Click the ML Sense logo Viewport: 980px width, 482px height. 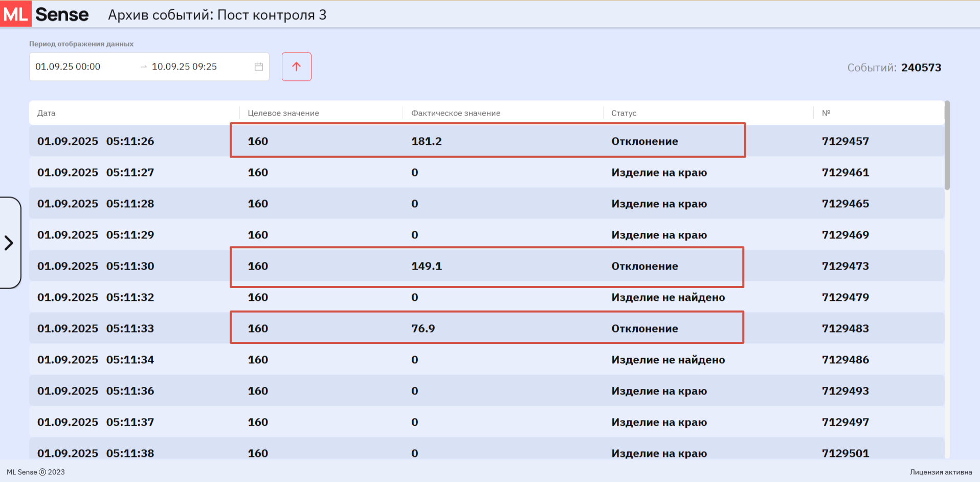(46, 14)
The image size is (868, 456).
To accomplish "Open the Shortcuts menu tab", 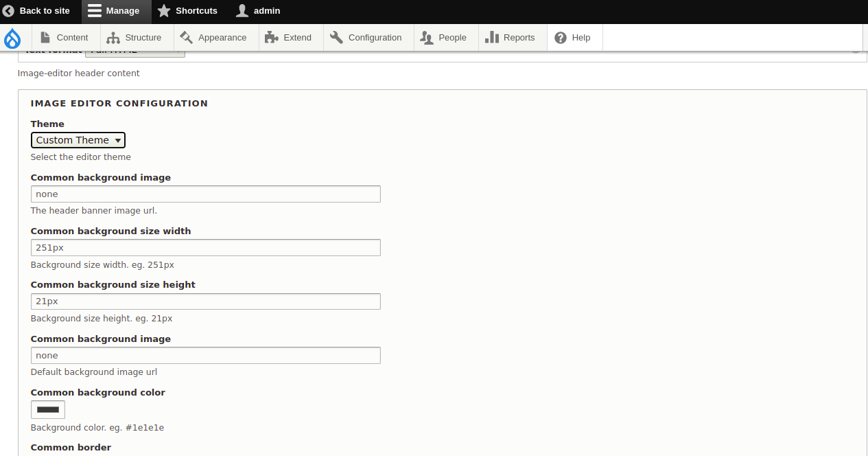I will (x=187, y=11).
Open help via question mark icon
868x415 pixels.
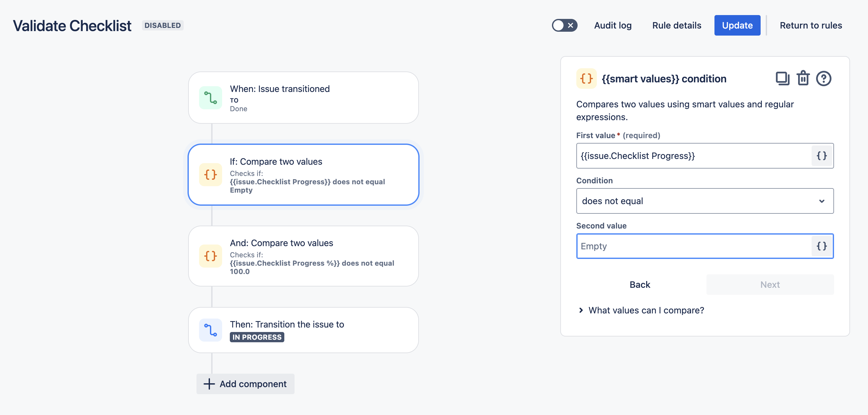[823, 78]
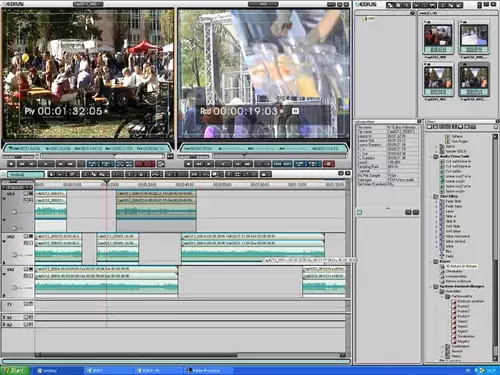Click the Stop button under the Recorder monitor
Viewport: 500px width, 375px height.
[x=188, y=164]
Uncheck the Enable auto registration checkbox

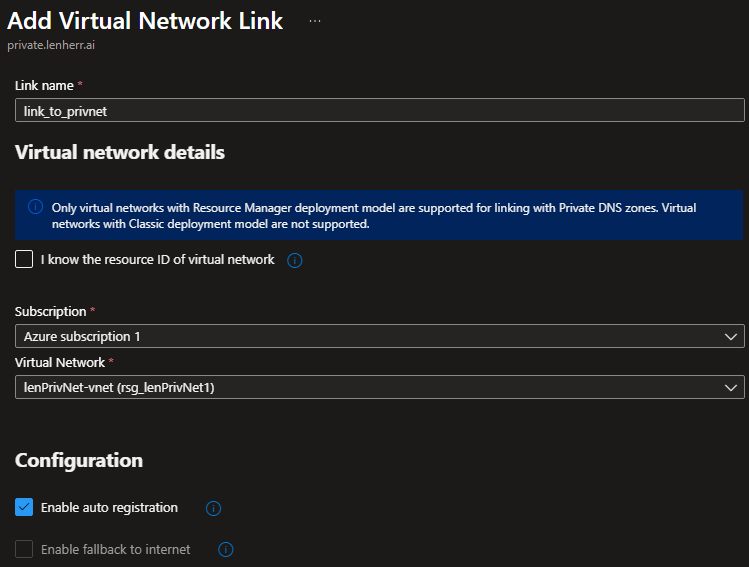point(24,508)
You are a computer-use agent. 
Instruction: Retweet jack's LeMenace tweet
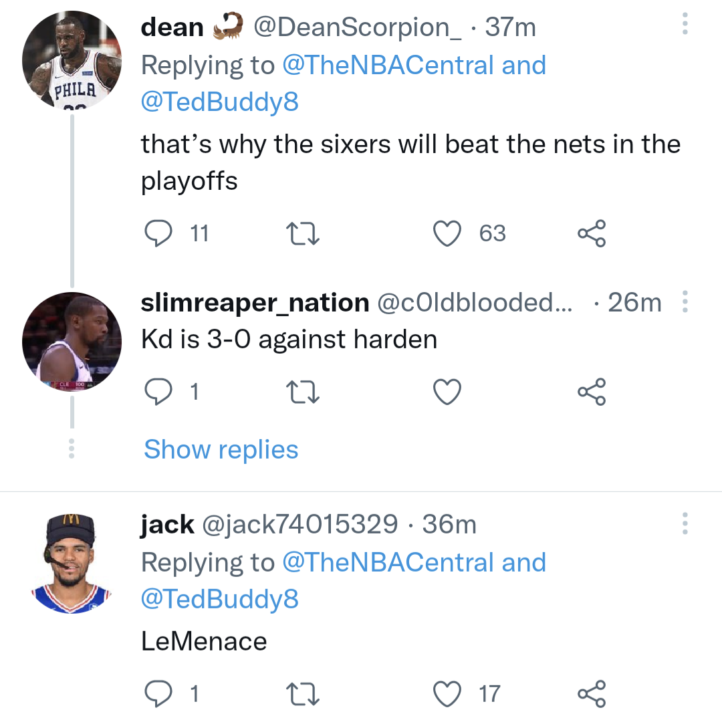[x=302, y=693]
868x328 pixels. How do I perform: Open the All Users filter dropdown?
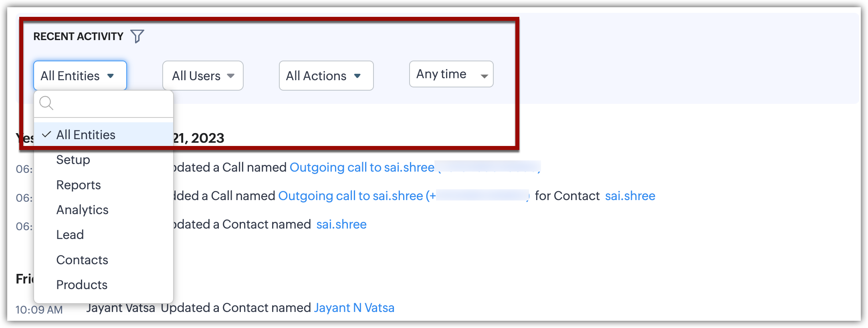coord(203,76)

- What to work on -
Your answer should be the lines from the line containing "868x415 pixels." through the end of the listing above, output exactly and alone, without the pictures.

- Exercise output -
868x415 pixels.
[823, 78]
Click the Stop button under the Recorder monitor
Viewport: 500px width, 375px height.
[x=188, y=164]
Uncheck the Enable auto registration checkbox

point(24,508)
You are a computer-use agent. 
Instruction: Retweet jack's LeMenace tweet
[x=302, y=693]
868x328 pixels. How do I perform: Open the All Users filter dropdown?
coord(203,76)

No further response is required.